Nos últimos dois meses, a 16ª Regional de Saúde de Apucarana gastou cerca de R$ 1,7 milhão com medicamentos fornecidos por determinação judicial. O valor corresponde a um custo mensal de aproximadamente R$ 900 mil para atender 327 pacientes, em 17 municípios do Norte do Paraná.
As cidades com maior número de beneficiados são Arapongas (130 pacientes), Apucarana (103) e Jandaia do Sul (20). Os medicamentos são de alto custo e, em muitos casos, não são disponibilizados pelo Sistema Único de Saúde (SUS), o que leva os pacientes a recorrerem à Justiça.
Entre os remédios mais caros fornecidos estão:
Nusinersena: dose única de R$ 328 mil, usada para tratar atrofia muscular espinhal;
Betagalsidase: R$ 51,5 mil, indicado para a doença de Fabry;
Ocrelizumabe: R$ 33,9 mil, para esclerose múltipla progressiva;
Lenalidomida: R$ 12 mil, utilizado contra mieloma múltiplo (câncer).
Segundo o diretor da 16ª RS, Lucas Leugi, esses custos são considerados dentro da normalidade, diante da natureza dos tratamentos. “Tratam-se de medicamentos caros, que os pacientes não conseguem pagar com recursos próprios e recorrem à Justiça”, explica.
De acordo com a 2ª Promotoria de Justiça da Comarca de Apucarana — que também abrange Cambira e Novo Itacolomi — foram abertas 35 ações cíveis entre junho de 2024 e maio de 2025, solicitando o fornecimento de medicamentos e tratamentos não disponíveis no SUS. No mesmo período, 80 procedimentos extrajudiciais foram analisados antes da judicialização.

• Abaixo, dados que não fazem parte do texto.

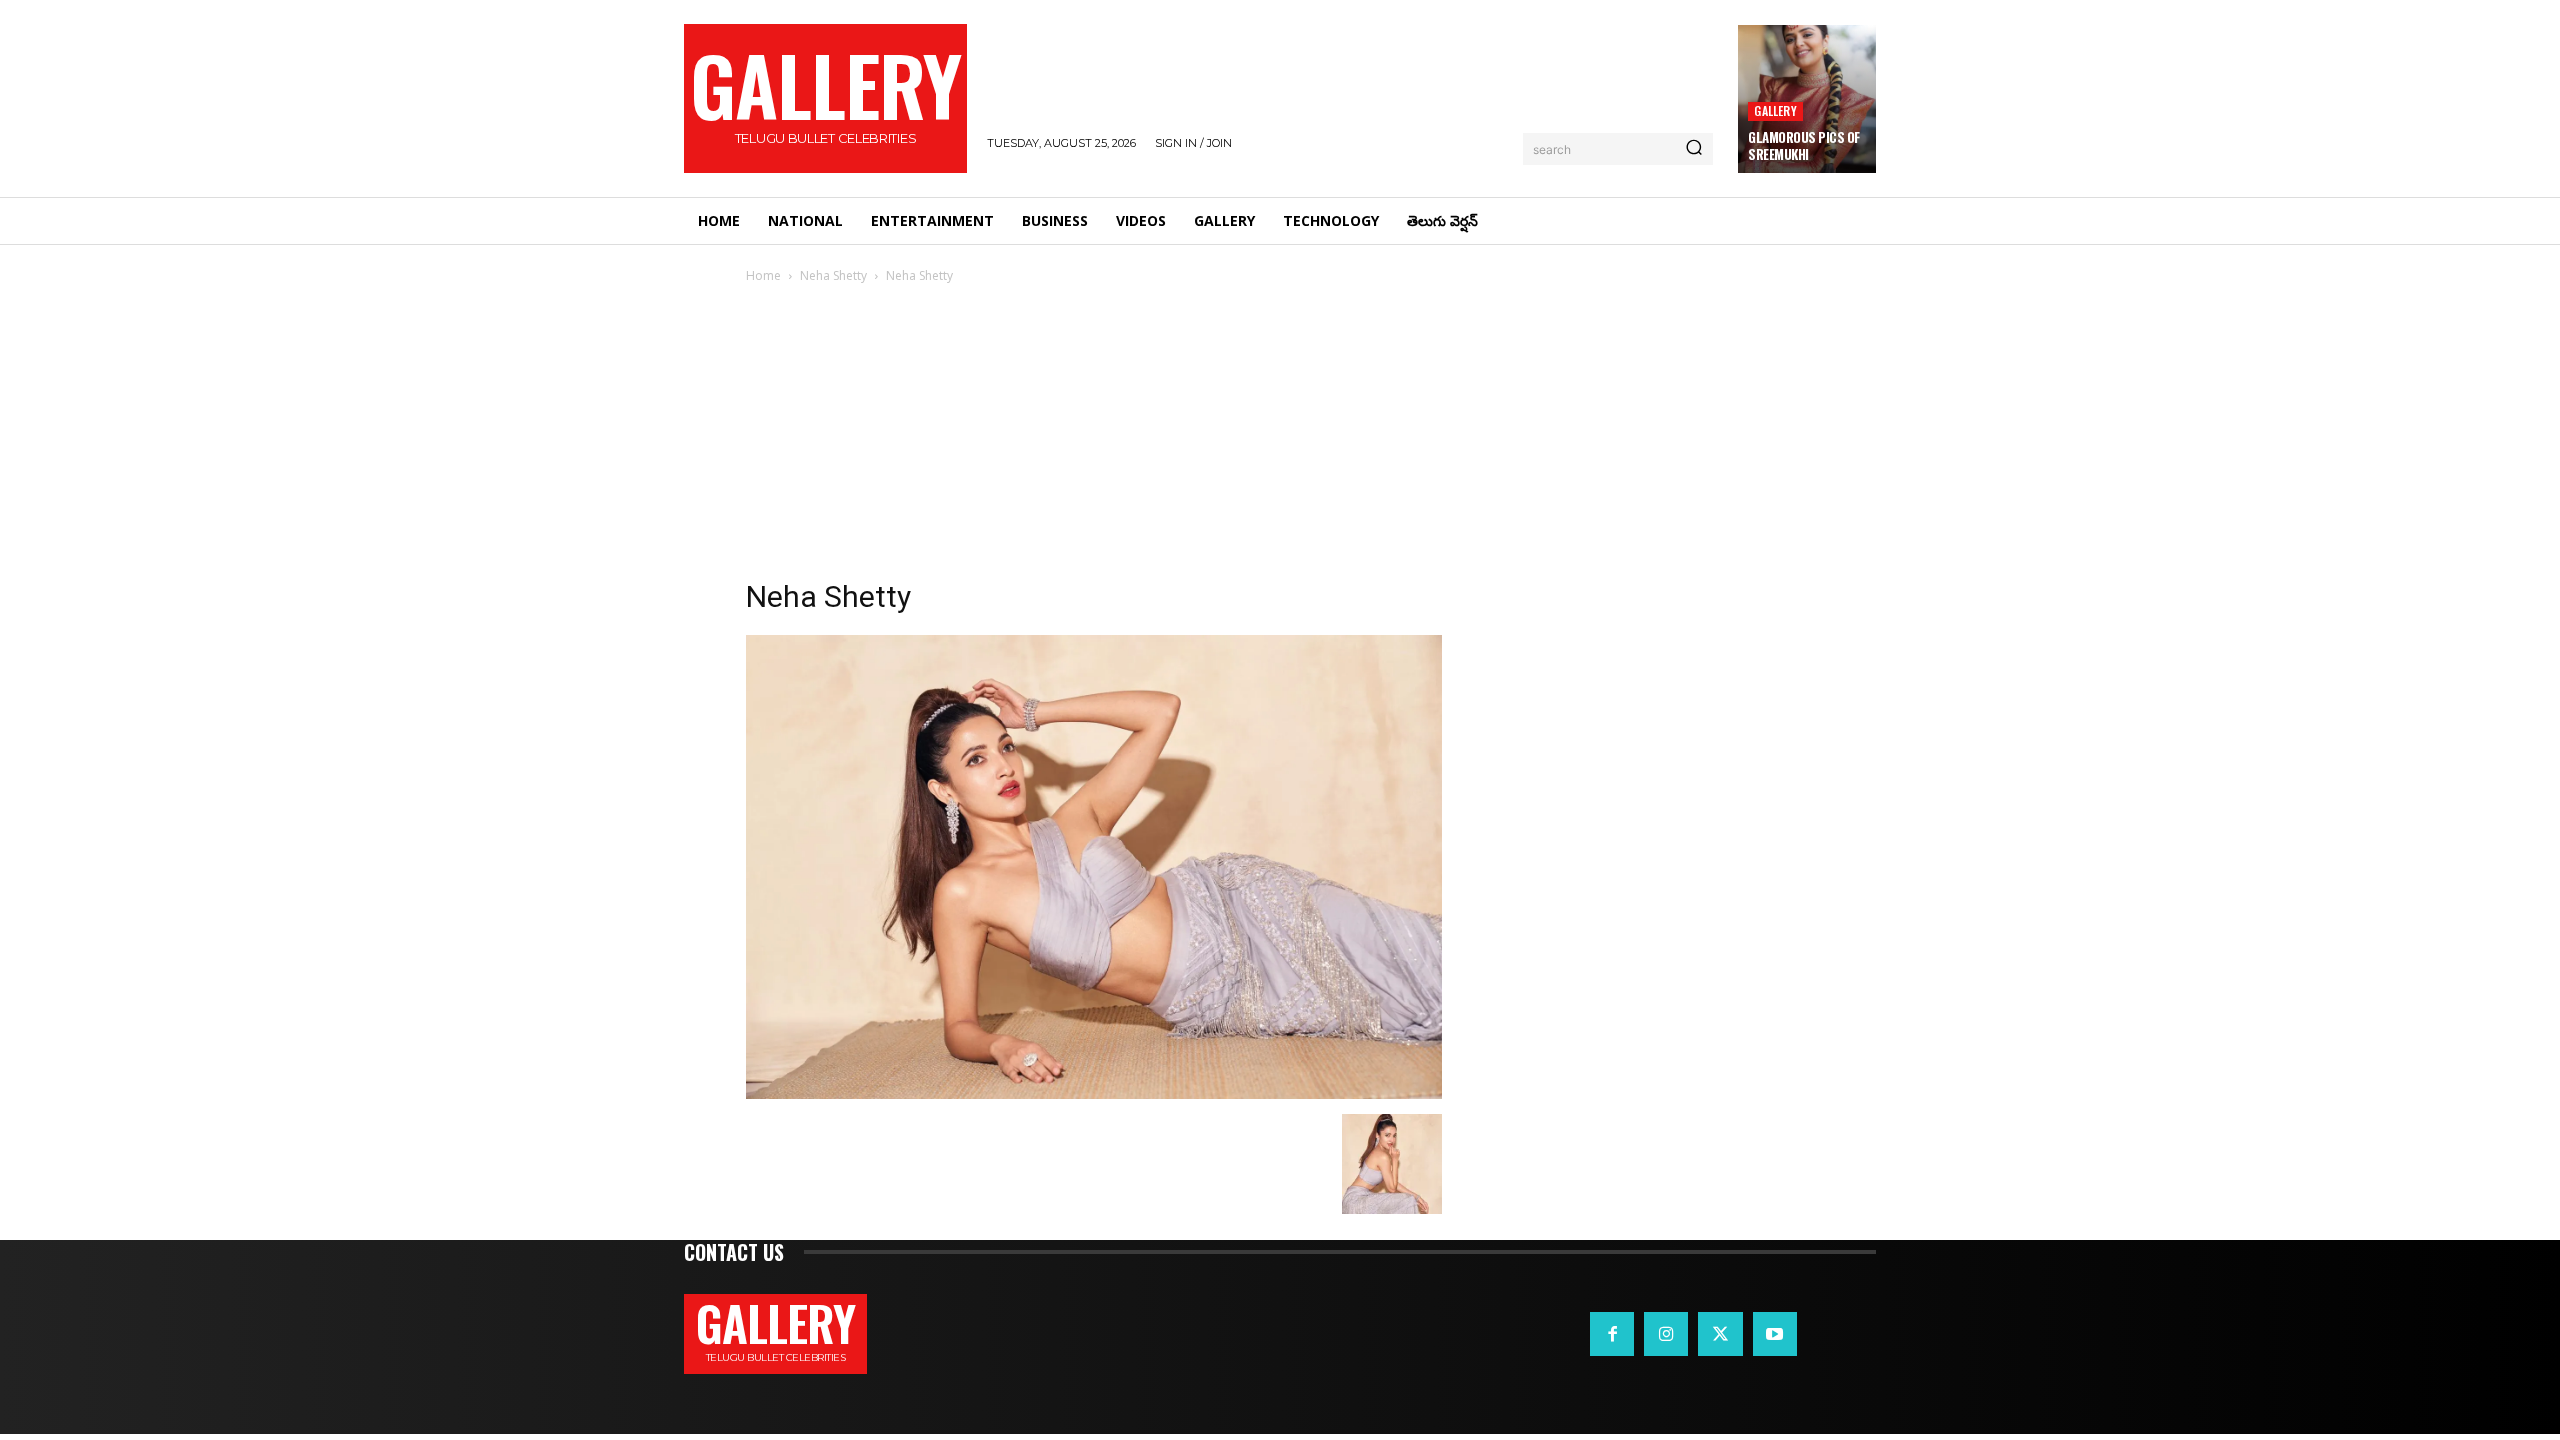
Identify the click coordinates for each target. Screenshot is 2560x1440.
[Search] (1694, 149)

A judicialização é um recurso utilizado quando o paciente comprova a necessidade e eficácia do medicamento, sua incapacidade de custeá-lo e a negativa de fornecimento na esfera administrativa. A promotoria avalia cada caso com base em critérios estabelecidos pelo Supremo Tribunal Federal (STF).
Entre os documentos exigidos para avaliação estão: RG, CPF, cartão do SUS, comprovante de residência, comprovante de renda, receita médica do SUS, negativas administrativas e relatório médico detalhado.